There's a bunch of work towards that end going on right now, both in Firefox team itself and in Mozilla generally, around lowering the barriers to contribution. Specific to Firefox core development though, one experiment in alternate approaches is the attempt to ship the BrowserID feature as a Jetpack-based add-on that is developed on Github and bundled with Firefox. There are a lot of moving parts, but the exercise is helping us figure out the up- and downsides to building features as add-ons, as well as providing performance data about the Add-on SDK. Maybe it'll work, maybe we'll have to re-route and patch it against the core. Maybe we'll land somewhere in-between.

Regardless of that experiment's outcome, I think we need to be experimenting hard with how we develop Firefox, and asking questions about the longer-term development landscape:

  • Code changes currently have non-deterministic effects in the Firefox ecosystem. We have a jumble of services that stagger into existence at startup, and then race for the exit at shutdown, beating up the file-system at both ends of the application lifecycle. "Async" is a pattern, not a system - without a system, making a bunch of things asynchronous means that the application's behavior as a whole is generally less predictable. Is there a more systematic way that we can manage the loading and unloading of core browser services?

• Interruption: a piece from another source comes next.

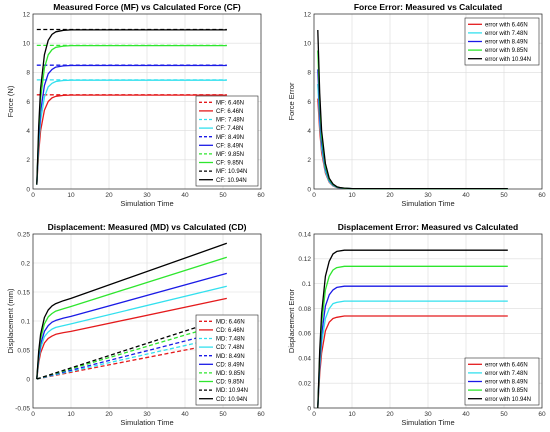 The image size is (550, 432). I want to click on y-tick-label: 10, so click(308, 44).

  • Calcification: Check out the "cleanup page". There are long-despised-and-untouched pieces of our core infrastructure, such as URL classifier, importers, autocomplete, and parts of Places. Why is it so hard to change these? What are the barriers to making them better?
  • Modularity: Cu.import is great in that it provides some of the benefits that we used XPCOM JS services for, but without the XPCOM. But are we using it enough? Jetpack development puts much more emphasis on modularity via a core built on CommonJS, and I've found it to make browser features written in Jetpack far easier to follow, debug, and contribute to. Maybe we should be putting code into modules where we'd normally add it to browser.js, or XBL widgets moreso than we are now? This could reduce our dependence on the XUL window mega-scope that we get in browser.js, which I'd argue leads to code that is easier to developer, debug, test and maintain.

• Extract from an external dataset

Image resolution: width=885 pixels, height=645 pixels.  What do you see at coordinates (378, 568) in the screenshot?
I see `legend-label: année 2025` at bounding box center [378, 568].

  • Abstracting the application logic away from XUL/XPCOM where possible, allowing for more portable code. This doesn't make sense in a lot of places in the front-end, but in others such as sync or expiration policies or tab grouping algorithms or frecency generation, it might. These are things which could be useful across a number of different application contexts. So where from here? There's general agreement that the Add-on SDK needs to ship in the browser. This might help address some of the questions above. However, it won't immediately help us share code with other Firefoxes or Mozilla projects, or make core development inherently less-fragile or our application behavior any more deterministic. And there are tools like Cu.import, which we have now, and Harmony modules, which we might have soon (can we use those in chrome?!) that could help with the modularity part.

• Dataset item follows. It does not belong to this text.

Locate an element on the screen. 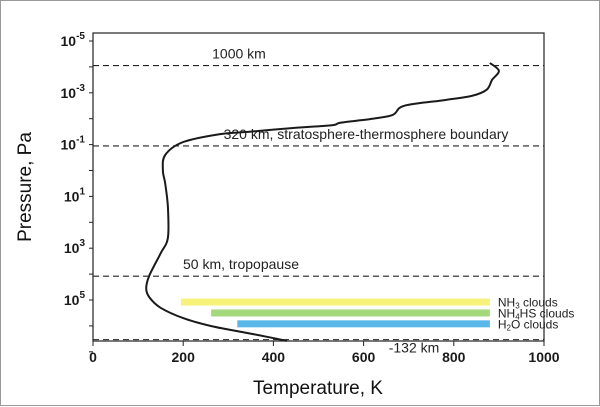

But only some of this is about the technology - other parts are social. As I said above, some people do not agree that developing Firefox is slow and fraught with peril. Is that plain ol' resistance to change, or just the lack of a clear alternative? And maybe we code reviewers should be more forward-looking, demanding larger refactorings instead of non-invasive surgeries. But that's challenging when you're constrained for time, or the regression cost of refactoring is so high that you become risk averse.

I'd love to hear your thoughts on the future of Firefox application development - especially the core Firefox team, and the people working on Firefox features in other groups or via add-ons. Myk Melez has been corralling a group to talk about feature development with the Add-on SDK specifically, but it quickly spreads into these broader issues. He's starting a list for it, but until then there are regular meetings, details available in his dev.planning post.